Hi everyone - interesting read...I am on the fence about installing my own Mushkin Chronos 120GB drive (which is easy enough to do for me) or going with OWC's drives, the Samsung 128GB SSD PM830 for about $120 w/shipping, or going with Apple's own upgrade to 256GB.
My concerns/question is this:
I only see confirmation about Apple's drives having what appears to be a custom firmware. What it does I have no idea and no clue as to who would.
I do not know if my Mushkin SSD, the 3rd party Samsung SSD or if OWC's SSD are capable of getting said firmware or at the very least support TRIM natively on OSX without having to resort to that TRIM kext I saw posted.
While I understand the concept of saving a dollar - without guarantees (which I cannot see getting) on using an aftermarket drive or GeekBench scores using OWC or Samsung SSD drives to compare to the Apple drive (which smokes it seems)
FWIW I am in Winnipeg, MB Canada and I can get the Corsair 16GB RAM kit for $75 before taxes and that part is a no-brainer as far as I am concerned.
The drives (if I decided to buy another range from $100 to $200 depending on whether I want 128GB or 256GB - the 256 being $210 before shipping from NCIX for the Samsung so saving some (lets say the RAM upgrade cost to make the math simple) but I dont know if thats worth it to me for a drive I know little about when it comes to being installed in the new Mini...
I probably am in the same boat as a lot of people here where money really isnt an issue and we can afford the Apple pricing but do not want to pay the "Apple tax" - from an IT guy point of view I really do not want the "hassle" of troubleshooting an aftermarket drive if there is an issue with TRIM or speeds mot matching at least what the Apple drive does which would be my main concern.

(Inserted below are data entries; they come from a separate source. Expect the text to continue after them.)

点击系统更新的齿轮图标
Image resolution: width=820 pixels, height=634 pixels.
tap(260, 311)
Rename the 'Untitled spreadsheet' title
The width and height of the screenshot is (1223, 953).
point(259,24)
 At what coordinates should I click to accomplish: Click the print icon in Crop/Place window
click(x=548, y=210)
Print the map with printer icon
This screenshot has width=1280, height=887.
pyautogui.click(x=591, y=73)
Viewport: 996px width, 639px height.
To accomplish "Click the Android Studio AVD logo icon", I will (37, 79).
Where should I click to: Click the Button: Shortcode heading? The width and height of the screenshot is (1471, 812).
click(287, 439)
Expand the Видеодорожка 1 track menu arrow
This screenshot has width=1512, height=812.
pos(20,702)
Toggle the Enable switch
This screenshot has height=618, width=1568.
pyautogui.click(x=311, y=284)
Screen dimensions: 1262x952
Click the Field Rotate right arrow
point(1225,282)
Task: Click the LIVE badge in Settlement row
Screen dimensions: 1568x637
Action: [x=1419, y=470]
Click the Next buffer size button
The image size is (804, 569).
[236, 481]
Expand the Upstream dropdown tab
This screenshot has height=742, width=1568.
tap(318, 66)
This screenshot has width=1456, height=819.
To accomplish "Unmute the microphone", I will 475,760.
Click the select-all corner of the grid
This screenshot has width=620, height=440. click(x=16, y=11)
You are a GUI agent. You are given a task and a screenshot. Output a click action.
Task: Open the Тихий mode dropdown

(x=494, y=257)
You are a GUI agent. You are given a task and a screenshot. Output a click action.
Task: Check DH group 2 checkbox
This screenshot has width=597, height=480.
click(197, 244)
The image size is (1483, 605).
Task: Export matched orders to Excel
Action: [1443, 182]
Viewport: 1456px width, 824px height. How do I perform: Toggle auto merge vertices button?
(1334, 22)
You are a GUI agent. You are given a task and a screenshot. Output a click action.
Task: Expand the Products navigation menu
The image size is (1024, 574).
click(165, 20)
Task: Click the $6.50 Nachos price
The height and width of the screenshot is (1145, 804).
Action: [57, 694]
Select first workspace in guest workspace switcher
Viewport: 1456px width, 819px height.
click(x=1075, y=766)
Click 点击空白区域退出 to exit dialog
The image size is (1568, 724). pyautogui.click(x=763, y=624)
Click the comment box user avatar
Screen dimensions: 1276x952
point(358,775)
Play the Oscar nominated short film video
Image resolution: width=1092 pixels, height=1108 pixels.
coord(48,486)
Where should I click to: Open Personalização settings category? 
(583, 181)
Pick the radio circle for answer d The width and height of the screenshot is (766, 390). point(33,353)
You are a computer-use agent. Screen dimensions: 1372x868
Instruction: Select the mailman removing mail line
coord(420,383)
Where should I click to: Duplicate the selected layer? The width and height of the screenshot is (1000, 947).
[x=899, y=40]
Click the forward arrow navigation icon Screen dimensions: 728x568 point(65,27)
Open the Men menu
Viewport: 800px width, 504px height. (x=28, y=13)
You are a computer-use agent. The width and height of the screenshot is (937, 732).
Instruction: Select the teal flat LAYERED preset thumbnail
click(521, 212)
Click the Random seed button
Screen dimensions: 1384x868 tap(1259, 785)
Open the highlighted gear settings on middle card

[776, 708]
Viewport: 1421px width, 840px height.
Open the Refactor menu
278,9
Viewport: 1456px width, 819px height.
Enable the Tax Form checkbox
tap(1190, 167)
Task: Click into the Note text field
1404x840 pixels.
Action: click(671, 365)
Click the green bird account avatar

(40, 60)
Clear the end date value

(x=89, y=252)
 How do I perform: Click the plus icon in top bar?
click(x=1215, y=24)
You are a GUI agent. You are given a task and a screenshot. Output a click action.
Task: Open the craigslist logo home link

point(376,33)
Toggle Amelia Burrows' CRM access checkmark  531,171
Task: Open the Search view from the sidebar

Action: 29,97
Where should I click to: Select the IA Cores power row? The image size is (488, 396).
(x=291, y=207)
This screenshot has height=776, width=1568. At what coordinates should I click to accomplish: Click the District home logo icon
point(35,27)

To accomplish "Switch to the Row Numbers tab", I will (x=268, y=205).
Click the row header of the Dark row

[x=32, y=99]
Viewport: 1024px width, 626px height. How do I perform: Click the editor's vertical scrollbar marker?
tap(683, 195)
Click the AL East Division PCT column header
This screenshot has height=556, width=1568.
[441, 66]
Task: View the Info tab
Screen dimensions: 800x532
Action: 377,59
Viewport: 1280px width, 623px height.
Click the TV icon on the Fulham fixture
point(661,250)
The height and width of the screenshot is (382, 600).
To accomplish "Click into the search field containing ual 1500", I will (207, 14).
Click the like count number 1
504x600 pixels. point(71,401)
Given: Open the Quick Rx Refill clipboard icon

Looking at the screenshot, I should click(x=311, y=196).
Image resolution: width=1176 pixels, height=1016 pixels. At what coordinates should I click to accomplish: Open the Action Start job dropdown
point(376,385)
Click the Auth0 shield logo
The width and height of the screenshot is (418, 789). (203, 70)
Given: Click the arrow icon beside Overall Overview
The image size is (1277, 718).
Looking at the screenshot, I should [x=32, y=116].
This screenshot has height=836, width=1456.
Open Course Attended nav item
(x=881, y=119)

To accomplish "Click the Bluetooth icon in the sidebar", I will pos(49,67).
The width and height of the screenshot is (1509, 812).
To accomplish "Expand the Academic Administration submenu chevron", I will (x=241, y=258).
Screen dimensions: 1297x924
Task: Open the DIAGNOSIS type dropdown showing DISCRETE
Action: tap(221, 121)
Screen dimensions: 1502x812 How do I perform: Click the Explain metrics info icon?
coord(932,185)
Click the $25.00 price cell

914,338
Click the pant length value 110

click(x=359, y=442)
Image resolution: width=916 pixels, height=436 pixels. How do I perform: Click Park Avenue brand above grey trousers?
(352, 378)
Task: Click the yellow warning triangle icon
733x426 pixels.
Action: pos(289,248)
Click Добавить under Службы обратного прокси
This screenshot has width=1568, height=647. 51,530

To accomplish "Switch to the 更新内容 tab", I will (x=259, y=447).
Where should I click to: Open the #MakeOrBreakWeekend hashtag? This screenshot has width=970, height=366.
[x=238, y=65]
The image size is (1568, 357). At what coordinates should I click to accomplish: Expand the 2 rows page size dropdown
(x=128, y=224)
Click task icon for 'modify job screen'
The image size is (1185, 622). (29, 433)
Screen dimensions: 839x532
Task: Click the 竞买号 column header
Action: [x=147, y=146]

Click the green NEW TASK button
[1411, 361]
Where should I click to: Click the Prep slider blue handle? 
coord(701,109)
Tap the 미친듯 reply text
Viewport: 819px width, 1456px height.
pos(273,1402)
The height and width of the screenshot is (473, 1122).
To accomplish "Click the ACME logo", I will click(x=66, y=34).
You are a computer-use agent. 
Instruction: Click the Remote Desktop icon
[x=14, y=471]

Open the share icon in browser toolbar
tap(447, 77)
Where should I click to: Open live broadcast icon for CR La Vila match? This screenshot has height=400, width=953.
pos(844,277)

So - all that being said, can anyone shed some light or point me to some banchmarks on the aftermarket drives in a Mac Mini? I have located the benchmarks on the drives themselves but thats not a true representation of the drive in the Mini IMO.
Thanks for reading...
If you buy a decent, new SSD I seriously doubt that you will have any problems whatsoever (beyond normal bad hardware issues that can happen with ANY hardware and warranty issues). Tens of Thousands of people have added after market SSDs for years. On forums I see a lot of people wondering *IF* they will have problems with after market SSDs. I don't recall seeing anyone complain that they actually *DID* have problems, except for warranty problems if they needed to go back to Apple for unrelated issues.
As far a TRIM goes, as far as I can tell, people are suck in the past. Enabling TRIM is no longer a requirement. Many newer drives handle the cleanup without TRIM via their own garbage collection process. If I'm wrong on this some PLEASE correct me.
As far as benchmarks go, there are lots of sites that you can check, such as
http://www.anandtech.com/tag/storage. One thing that I would point out though, people often put far too much value on write performance. I would point out 2 things: First, in normal settings, the majority of your IO is going to be read, not write. Second, write times for some drives are using compression. If you turn on file vault, none of you data is compressible and your write speed might be half of what you think that it is.
If you want to add an aftermarket drive then you will probably be fine, your only real risk is the one that comes from opening the case and swapping out parts.... Not the SSD itself.
This is all my opinion of course, and opinions are like *******s and elbows, everybody has at least one.